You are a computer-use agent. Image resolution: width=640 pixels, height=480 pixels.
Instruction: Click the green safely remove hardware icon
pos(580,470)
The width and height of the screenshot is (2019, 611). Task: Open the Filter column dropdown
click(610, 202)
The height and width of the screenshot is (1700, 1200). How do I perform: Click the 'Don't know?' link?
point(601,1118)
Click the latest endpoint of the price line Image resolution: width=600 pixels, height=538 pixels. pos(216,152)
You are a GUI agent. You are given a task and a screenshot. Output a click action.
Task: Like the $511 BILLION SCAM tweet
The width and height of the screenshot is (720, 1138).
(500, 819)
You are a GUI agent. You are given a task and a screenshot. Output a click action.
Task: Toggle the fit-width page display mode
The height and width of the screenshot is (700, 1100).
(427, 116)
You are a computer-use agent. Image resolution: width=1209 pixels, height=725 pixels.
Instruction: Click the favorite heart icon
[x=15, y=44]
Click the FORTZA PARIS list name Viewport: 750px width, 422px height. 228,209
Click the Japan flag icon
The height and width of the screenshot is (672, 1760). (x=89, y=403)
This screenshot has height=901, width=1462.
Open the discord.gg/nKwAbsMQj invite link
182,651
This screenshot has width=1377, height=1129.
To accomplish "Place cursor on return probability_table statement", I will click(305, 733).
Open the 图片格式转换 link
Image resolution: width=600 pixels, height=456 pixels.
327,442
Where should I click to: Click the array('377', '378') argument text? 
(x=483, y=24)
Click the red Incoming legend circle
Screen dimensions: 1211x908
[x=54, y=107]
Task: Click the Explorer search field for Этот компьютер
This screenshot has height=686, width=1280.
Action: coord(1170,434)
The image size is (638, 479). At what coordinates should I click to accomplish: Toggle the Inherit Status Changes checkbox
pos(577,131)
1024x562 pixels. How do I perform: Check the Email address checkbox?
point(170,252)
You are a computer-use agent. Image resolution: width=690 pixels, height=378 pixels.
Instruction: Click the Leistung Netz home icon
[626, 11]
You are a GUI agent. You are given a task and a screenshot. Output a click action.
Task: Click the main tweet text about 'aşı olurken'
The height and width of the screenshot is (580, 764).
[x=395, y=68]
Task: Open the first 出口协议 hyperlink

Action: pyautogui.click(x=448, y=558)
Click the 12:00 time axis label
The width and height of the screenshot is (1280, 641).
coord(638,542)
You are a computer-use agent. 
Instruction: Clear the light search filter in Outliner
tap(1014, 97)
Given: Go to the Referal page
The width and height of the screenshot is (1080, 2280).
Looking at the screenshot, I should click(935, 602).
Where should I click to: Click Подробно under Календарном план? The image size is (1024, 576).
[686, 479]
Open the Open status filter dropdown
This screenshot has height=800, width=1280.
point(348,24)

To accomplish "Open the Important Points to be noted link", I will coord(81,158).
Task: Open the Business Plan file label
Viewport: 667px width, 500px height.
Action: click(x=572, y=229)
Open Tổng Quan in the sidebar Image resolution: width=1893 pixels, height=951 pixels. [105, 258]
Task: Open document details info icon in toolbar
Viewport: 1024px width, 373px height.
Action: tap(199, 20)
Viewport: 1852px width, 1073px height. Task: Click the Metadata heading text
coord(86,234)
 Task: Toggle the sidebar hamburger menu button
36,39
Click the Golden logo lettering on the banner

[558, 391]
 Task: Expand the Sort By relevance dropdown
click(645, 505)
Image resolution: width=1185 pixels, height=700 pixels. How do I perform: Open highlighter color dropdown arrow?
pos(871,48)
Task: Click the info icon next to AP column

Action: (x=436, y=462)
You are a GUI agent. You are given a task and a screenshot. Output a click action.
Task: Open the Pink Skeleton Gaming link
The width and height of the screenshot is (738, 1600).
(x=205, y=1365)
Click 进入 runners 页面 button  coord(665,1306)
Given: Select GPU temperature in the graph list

—————

▶ _INSTRUCTIONS TO FOLLOW_:
Reproduce verbatim only the segment of the listing bounded by the line containing "Click the red Incoming legend circle" and the line containing "Task: Click the main", with both boundary lines included.

▶ _YOUR SOLUTION_:
Click the red Incoming legend circle
Screen dimensions: 1211x908
[x=54, y=107]
Task: Click the Explorer search field for Этот компьютер
This screenshot has height=686, width=1280.
Action: coord(1170,434)
The image size is (638, 479). At what coordinates should I click to accomplish: Toggle the Inherit Status Changes checkbox
pos(577,131)
1024x562 pixels. How do I perform: Check the Email address checkbox?
point(170,252)
You are a computer-use agent. Image resolution: width=690 pixels, height=378 pixels.
Instruction: Click the Leistung Netz home icon
[626, 11]
You are a GUI agent. You are given a task and a screenshot. Output a click action.
Task: Click the main tweet text about 'aşı olurken'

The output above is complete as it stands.